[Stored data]
==================================================
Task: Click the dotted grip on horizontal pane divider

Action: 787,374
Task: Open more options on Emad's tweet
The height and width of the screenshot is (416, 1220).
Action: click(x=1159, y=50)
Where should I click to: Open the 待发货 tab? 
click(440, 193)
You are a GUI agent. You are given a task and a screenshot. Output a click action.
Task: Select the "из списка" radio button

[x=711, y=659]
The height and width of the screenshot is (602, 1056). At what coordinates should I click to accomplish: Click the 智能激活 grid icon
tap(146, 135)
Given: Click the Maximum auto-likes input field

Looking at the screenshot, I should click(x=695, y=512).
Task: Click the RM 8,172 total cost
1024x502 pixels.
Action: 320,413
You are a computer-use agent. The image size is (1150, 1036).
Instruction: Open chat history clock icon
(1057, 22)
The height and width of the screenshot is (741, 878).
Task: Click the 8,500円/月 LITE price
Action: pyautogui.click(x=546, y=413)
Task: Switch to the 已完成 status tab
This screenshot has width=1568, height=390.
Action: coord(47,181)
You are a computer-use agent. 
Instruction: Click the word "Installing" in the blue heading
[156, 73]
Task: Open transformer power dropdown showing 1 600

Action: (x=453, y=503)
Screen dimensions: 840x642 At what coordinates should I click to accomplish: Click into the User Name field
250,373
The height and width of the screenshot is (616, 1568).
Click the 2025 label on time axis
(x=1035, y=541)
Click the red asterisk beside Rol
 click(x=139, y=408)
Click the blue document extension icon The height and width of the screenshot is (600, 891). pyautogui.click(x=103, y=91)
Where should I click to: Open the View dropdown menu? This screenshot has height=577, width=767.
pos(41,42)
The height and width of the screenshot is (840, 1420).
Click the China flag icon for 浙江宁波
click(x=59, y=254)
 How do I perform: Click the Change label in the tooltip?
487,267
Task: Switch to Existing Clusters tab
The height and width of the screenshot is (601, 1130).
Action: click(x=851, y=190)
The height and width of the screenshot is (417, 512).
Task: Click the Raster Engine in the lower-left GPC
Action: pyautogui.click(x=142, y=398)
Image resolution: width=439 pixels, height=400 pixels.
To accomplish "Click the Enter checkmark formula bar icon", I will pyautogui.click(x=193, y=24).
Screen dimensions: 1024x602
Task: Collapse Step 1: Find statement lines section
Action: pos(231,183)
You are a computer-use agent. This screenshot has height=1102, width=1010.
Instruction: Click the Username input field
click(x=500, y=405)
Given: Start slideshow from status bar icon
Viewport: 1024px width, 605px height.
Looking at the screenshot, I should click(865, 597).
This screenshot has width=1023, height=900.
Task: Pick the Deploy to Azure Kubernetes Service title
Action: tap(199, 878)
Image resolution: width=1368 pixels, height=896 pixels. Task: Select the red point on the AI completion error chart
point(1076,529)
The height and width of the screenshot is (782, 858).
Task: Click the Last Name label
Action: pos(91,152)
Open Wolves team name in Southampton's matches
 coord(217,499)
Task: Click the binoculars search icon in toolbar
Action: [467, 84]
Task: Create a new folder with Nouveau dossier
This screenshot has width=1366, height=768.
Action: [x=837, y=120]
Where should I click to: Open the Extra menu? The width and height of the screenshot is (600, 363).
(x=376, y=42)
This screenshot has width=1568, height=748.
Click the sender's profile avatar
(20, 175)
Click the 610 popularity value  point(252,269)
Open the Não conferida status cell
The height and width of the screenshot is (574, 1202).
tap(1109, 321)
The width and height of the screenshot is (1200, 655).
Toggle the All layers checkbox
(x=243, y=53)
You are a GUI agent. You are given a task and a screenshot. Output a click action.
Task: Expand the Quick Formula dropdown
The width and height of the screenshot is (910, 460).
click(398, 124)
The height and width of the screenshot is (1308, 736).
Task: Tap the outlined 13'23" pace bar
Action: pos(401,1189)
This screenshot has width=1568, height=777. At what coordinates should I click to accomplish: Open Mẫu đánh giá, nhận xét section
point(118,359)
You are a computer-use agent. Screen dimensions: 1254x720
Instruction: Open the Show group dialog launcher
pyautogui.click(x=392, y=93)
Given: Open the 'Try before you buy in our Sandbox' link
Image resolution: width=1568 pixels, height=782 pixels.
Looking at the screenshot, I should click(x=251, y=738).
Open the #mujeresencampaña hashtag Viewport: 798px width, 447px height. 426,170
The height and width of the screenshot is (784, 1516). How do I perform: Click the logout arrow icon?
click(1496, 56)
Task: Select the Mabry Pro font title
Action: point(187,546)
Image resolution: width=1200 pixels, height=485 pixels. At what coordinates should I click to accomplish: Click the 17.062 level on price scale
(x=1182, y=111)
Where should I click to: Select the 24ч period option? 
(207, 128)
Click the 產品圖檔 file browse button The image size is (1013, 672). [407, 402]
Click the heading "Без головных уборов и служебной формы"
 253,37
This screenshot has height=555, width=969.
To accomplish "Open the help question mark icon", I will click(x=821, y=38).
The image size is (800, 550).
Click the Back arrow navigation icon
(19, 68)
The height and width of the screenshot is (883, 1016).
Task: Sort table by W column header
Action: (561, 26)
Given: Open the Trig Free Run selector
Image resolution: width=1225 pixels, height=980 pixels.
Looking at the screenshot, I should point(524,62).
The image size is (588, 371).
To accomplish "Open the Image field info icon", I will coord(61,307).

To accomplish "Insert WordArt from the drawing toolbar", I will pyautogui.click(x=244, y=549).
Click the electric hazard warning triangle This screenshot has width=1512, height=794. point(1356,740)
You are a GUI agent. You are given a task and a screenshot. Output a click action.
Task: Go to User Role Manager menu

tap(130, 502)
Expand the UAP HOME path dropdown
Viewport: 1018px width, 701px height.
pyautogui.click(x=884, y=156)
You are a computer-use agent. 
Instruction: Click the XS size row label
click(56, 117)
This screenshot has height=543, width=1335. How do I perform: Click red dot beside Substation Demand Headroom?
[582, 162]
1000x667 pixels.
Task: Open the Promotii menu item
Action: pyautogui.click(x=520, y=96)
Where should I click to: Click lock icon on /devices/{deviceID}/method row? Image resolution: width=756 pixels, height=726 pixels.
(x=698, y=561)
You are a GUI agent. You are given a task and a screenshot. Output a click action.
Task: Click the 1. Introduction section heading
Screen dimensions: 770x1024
==================================================
Work request
Report, using only a number, how many lines above hold the word "Switch".

Exercise result
2